SUPPLIED DATA —
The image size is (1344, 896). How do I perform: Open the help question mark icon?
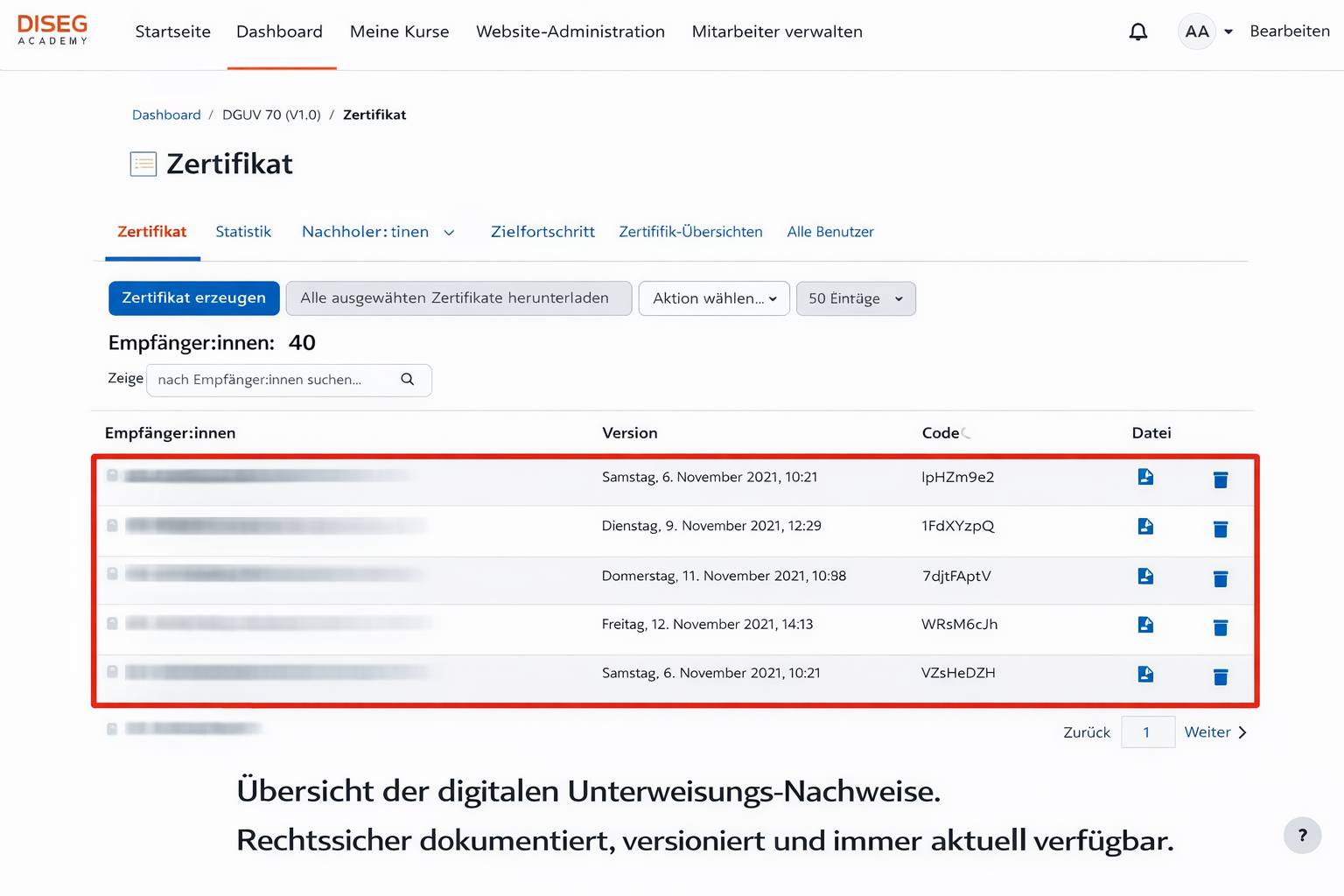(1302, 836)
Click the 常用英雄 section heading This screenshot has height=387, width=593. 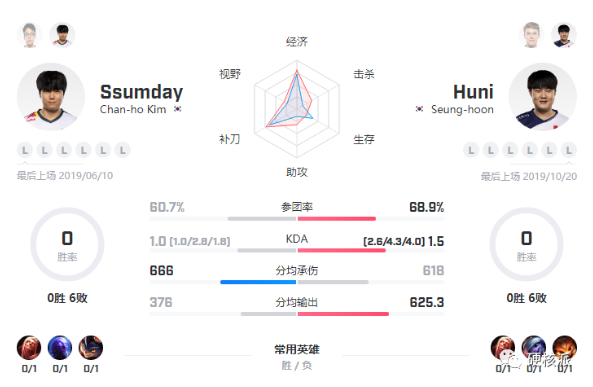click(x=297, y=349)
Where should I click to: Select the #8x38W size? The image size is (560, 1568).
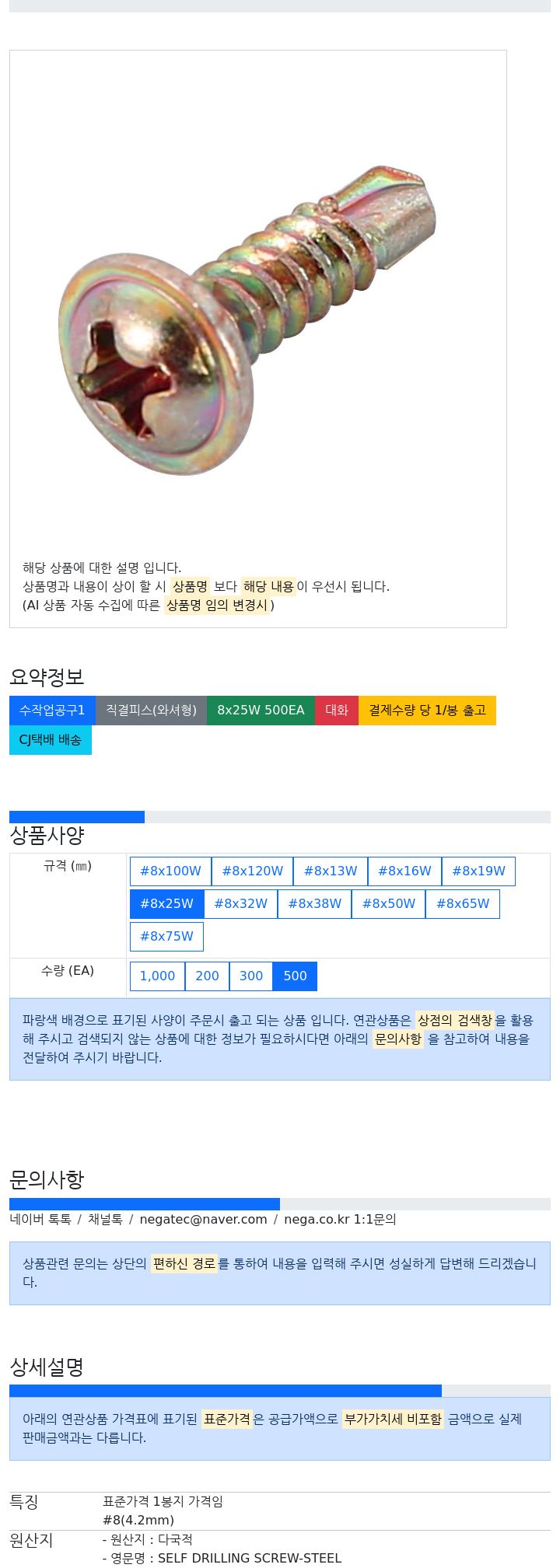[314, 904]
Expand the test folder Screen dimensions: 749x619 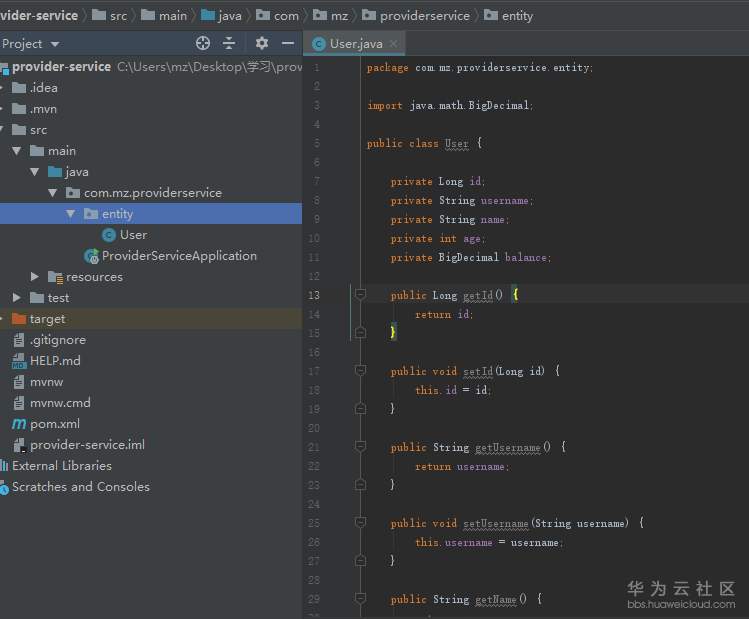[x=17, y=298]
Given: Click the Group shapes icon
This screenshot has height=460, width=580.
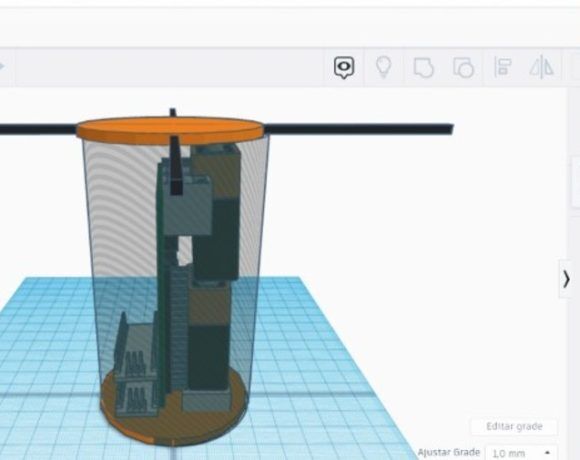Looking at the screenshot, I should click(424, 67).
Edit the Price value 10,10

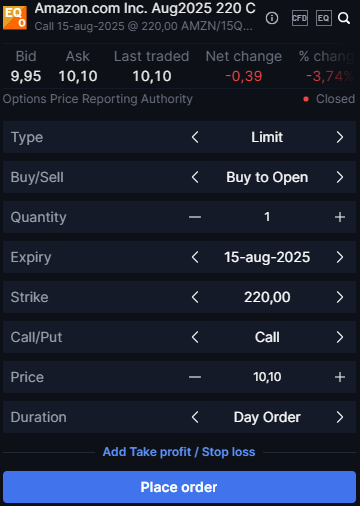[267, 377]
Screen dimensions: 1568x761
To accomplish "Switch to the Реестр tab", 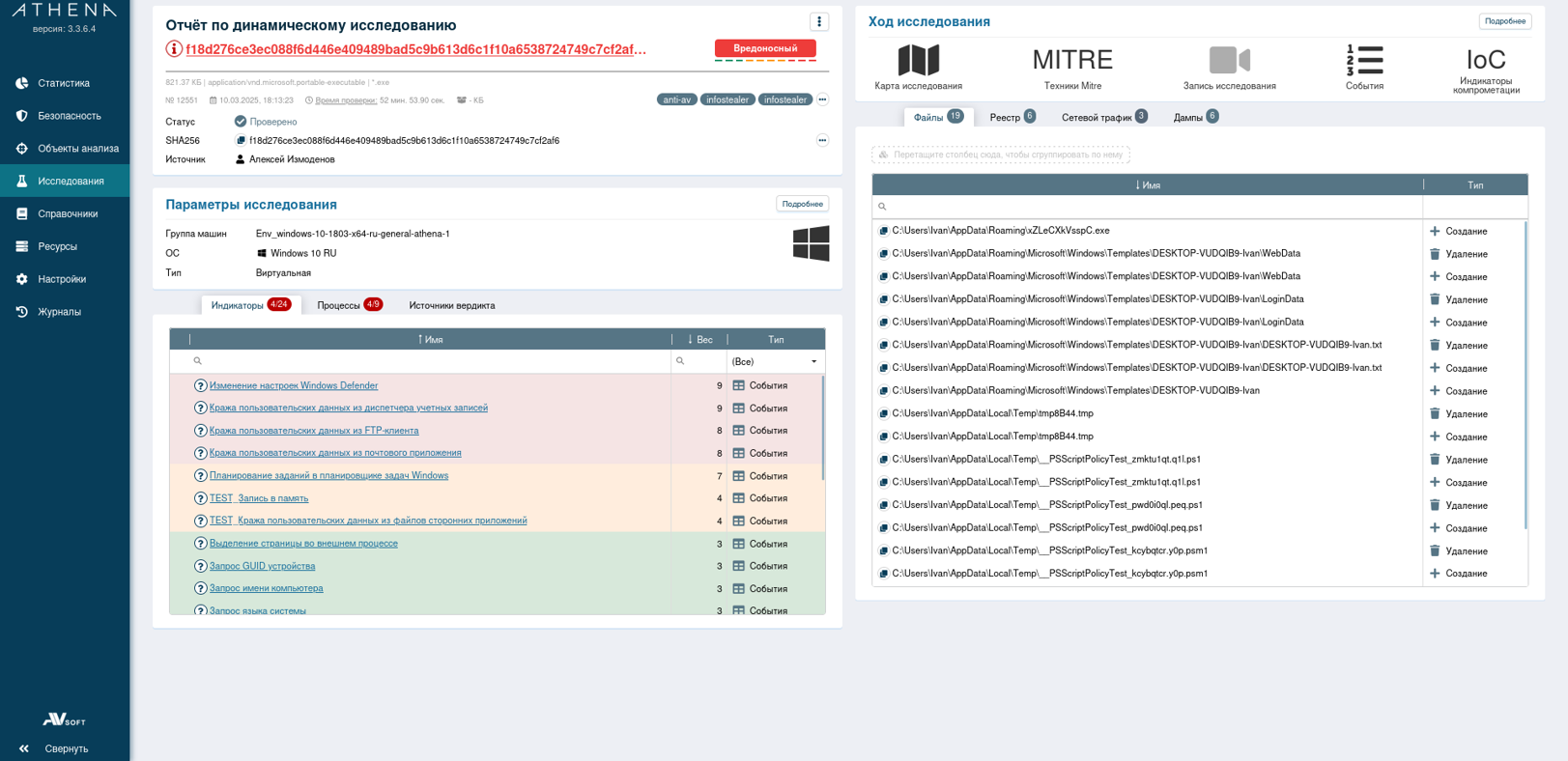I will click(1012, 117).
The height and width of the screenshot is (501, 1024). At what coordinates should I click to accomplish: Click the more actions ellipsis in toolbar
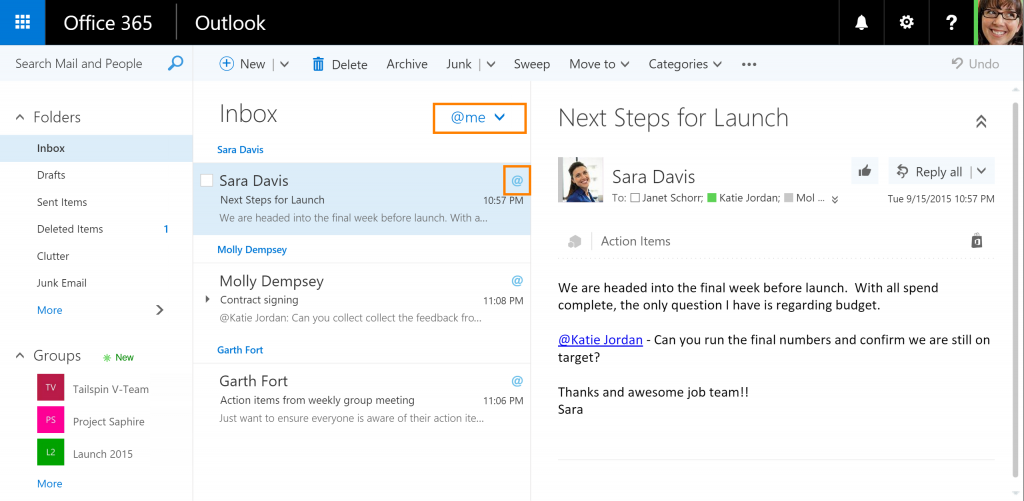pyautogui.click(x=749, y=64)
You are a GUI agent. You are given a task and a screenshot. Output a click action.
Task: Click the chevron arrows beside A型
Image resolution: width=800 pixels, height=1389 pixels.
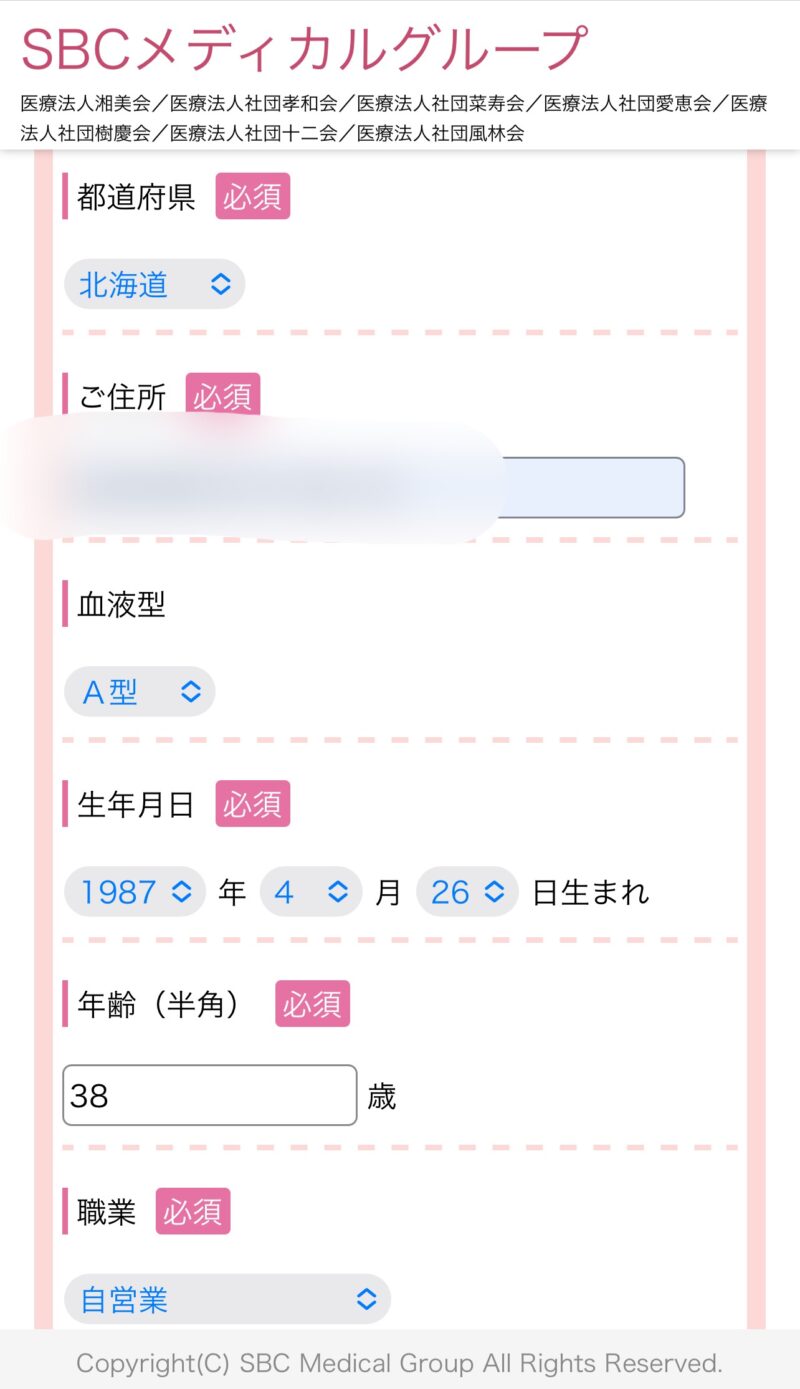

TASK TO CARRY OUT — Lines from the one holding "You are a GUI" down to the last line of the entries above must be retyped exactly, inclusive of both, with no pictures and nothing else.

ANSWER TO THIS PROBLEM —
You are a GUI agent. You are given a task and a screenshot. Output a click action.
Task: Click the chevron arrows beside A型
Image resolution: width=800 pixels, height=1389 pixels.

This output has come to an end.